Going into 2007, I know exactly what I have to do, but I have never been more uncertain about everything than at this juncture of my life. 2006 was full of exhilarating moments, some happier than others, but all breathtaking nonetheless. The scholarship, spring break in Miami, summer in Greece, the tormenting MCAT, turning 21, and then grand finale in China. Everything was a swirl and I was swept off of my feet! Coming back from abroad, I thought I was going to get ready for 2007 with so much enthusiasm as I do each year. I am usually really happy around New Year’s but this year I am stricken with anguish. It’s sad to think that Miami, Greece and China were THE adventures of my lifetime, THE risks I’ve taken, THE young and wild things I’ve done. Now they are over, I am back to working on a mapped out life, no more happy-go-lucky days. I know once I start med school, I’d be tied down to it like it owns me. I am feeling what Zach Braff’s character is feeling: everything seems so final. Why am I doing this? Why am I making such a huge commitment? Everybody else is still out there figuring things out, free as a bird, and falling in love with whatever road they are on at the moment. Is med school worth the while? I had a glimpse of what it feels like to live free-spiritedly, now I don’t want to go back to a life of mundane work. How depressing! I am not done with having fun yet!
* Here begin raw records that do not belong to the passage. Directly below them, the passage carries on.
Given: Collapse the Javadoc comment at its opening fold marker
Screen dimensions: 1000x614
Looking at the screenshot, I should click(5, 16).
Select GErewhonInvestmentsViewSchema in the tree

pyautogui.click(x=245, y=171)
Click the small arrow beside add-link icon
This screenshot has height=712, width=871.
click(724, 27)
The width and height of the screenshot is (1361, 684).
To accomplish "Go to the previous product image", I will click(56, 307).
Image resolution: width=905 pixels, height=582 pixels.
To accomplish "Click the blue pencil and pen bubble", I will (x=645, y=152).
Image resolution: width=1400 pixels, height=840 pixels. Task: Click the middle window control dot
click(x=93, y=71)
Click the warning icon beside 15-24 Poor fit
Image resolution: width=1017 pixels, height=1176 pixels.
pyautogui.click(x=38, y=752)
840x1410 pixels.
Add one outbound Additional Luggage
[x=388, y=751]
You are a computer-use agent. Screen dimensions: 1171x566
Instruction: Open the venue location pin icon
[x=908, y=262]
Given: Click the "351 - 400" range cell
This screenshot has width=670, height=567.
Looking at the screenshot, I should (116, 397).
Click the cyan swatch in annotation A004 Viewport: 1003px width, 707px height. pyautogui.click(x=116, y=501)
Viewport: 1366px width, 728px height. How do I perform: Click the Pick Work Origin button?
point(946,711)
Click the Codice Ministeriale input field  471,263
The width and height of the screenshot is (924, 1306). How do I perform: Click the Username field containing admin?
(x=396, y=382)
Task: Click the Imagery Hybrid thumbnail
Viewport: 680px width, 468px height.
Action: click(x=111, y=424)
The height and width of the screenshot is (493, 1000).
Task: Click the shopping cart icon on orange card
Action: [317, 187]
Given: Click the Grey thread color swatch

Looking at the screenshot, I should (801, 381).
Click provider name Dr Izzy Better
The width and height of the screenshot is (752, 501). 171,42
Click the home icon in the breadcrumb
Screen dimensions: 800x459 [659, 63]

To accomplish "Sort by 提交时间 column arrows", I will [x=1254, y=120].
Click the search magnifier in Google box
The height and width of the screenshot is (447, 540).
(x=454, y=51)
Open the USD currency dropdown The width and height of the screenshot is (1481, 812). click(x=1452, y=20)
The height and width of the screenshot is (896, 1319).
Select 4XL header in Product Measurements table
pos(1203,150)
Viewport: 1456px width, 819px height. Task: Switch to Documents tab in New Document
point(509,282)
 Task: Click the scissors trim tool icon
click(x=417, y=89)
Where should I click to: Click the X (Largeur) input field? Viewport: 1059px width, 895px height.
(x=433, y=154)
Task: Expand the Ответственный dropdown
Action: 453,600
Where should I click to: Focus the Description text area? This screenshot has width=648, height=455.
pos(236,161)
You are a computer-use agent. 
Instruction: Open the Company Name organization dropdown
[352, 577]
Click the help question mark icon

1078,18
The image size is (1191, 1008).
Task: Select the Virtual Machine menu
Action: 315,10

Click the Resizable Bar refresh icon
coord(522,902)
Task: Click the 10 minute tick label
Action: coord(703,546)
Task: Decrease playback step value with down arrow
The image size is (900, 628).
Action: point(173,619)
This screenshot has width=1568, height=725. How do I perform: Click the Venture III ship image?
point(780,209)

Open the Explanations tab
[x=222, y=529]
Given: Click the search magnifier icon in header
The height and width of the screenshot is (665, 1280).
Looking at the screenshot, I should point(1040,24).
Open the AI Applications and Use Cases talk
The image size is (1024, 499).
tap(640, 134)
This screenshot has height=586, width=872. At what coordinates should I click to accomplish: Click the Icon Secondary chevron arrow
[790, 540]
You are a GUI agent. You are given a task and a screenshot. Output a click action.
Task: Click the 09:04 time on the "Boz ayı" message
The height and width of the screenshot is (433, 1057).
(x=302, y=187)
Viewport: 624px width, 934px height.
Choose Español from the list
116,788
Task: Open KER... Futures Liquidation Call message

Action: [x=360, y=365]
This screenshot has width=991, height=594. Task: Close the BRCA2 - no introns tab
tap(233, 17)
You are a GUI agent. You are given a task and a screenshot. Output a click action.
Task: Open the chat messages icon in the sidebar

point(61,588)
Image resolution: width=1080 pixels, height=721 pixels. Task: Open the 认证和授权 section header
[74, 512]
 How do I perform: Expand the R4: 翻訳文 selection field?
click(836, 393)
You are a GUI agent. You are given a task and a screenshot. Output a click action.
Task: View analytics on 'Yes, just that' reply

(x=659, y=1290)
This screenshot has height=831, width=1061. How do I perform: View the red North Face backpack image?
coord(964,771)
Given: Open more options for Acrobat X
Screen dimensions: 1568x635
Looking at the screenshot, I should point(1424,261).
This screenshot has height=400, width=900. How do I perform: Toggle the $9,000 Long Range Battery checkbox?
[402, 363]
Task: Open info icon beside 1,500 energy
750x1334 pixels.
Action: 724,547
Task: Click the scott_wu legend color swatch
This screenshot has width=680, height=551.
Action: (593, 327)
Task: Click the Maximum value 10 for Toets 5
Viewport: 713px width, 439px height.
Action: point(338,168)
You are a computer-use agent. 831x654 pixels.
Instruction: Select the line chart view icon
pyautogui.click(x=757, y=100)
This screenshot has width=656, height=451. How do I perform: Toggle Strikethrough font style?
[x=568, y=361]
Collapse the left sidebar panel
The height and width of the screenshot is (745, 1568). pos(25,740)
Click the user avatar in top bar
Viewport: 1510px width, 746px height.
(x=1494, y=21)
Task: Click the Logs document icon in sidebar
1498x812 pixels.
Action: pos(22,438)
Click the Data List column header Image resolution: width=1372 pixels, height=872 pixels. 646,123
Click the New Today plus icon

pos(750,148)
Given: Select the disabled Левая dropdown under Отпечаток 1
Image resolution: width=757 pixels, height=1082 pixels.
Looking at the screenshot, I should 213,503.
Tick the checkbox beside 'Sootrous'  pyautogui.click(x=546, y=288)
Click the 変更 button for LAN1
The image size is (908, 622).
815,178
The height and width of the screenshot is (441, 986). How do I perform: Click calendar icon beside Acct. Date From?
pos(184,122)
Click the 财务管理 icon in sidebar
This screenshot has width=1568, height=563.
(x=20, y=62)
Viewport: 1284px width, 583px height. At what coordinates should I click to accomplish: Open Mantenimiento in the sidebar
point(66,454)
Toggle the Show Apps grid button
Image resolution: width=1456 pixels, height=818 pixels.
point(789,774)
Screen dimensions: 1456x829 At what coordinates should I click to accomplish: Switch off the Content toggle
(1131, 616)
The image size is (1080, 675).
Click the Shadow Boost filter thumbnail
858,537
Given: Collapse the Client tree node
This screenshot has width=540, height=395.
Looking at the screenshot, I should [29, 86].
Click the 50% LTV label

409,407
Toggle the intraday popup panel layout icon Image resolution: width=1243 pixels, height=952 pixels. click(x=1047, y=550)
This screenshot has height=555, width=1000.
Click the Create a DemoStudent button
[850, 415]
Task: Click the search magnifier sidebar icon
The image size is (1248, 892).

WAIT A MINUTE! R-e-w-i-n-d! Let’s go through 2006 again. How hard have I worked for those things? Hah! I can’t even count the months. It’s just that all of my efforts paid off in 2006. It took double and triple the number of hours of work to earn those carefree ones. New Year’s resolution? I sure will bury my head in work five days a week but damn right I am going to have a grand time on the weekends! It’s time to do things that my older and wiser self in 5 years would probably say, “Hell, I don’t know if I can do that again!?” Like surviving nightlife of Miami under the influence of benadryl, going to Greece right before MCAT and going to Propaganda within 6 hours of landing in Beijing. I am still determined to go to med school, but who says I can’t work hard and play harder?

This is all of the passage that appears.